§ **Goal of the exercise**
Below are the records; locate each line with the word "marker" and copy it.

§ **Data provided**
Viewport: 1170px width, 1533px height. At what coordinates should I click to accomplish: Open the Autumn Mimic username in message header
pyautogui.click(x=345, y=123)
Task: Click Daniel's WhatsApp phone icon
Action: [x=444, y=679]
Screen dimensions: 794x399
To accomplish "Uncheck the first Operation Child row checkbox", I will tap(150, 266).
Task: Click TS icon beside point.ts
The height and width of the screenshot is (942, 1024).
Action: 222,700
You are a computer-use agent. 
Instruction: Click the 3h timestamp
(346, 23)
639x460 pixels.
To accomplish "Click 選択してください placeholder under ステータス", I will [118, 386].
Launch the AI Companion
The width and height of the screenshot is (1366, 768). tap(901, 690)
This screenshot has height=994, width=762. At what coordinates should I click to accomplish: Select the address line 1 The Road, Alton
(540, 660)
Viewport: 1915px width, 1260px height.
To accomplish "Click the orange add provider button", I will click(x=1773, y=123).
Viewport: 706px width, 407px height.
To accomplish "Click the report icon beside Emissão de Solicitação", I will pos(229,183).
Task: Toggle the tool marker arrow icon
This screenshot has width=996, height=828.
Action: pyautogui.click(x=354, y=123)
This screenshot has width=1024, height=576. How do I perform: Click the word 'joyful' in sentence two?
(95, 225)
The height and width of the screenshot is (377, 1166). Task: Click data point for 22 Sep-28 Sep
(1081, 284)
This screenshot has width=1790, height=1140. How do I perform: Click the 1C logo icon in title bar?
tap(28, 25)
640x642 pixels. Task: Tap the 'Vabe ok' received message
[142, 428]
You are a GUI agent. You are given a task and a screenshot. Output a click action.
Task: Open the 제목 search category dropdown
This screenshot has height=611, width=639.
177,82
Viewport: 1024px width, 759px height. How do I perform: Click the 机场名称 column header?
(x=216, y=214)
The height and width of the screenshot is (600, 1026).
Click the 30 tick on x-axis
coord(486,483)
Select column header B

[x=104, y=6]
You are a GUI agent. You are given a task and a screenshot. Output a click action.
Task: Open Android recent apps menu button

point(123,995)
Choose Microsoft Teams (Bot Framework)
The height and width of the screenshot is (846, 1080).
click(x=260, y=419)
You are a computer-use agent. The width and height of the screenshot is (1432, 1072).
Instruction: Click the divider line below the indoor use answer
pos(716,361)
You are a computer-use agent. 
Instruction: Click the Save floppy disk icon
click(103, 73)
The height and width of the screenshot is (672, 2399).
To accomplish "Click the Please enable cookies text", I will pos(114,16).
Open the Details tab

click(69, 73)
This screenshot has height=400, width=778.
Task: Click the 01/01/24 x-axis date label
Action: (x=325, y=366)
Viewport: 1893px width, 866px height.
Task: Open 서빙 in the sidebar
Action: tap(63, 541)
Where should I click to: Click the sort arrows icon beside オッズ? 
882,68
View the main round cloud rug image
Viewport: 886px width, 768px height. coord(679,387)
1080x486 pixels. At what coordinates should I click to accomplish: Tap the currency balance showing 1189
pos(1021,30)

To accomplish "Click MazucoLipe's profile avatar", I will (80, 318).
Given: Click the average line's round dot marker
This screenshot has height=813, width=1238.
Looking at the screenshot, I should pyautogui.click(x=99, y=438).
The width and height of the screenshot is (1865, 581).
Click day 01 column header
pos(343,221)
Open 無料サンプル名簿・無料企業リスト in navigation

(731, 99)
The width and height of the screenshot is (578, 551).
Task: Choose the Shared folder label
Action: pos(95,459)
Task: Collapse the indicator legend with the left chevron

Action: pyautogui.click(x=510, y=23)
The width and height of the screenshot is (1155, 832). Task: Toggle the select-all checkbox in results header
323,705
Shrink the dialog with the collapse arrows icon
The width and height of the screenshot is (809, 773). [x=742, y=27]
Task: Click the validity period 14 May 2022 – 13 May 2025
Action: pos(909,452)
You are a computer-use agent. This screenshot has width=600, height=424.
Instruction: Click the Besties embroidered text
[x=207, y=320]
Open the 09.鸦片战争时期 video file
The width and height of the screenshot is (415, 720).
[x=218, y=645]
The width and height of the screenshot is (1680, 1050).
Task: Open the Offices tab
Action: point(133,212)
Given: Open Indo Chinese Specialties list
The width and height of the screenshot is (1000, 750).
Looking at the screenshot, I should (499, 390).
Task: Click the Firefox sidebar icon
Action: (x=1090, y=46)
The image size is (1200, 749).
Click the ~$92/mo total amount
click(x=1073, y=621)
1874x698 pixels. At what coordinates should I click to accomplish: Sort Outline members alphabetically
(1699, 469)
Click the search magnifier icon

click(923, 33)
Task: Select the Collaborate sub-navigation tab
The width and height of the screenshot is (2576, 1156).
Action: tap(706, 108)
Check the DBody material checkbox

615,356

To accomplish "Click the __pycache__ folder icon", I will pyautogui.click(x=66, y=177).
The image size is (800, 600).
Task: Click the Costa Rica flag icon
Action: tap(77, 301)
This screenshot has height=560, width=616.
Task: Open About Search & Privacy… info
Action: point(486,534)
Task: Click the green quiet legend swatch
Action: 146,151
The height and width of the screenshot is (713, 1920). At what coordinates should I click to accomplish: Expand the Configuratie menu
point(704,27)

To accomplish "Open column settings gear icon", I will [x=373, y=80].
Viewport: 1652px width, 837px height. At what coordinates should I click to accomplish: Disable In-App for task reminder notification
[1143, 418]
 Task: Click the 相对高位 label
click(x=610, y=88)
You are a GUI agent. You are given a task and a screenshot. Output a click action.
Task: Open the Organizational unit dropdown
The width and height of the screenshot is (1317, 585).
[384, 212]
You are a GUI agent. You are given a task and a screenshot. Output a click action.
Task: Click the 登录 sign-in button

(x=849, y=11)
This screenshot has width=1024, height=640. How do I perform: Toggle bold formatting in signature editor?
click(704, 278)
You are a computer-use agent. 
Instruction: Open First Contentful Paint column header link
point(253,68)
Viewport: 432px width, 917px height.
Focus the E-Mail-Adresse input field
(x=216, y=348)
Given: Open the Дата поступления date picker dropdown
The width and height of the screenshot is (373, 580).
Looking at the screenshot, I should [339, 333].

§ **The completed task**
Task: Toggle the tool marker arrow icon
Given: Click the average line's round dot marker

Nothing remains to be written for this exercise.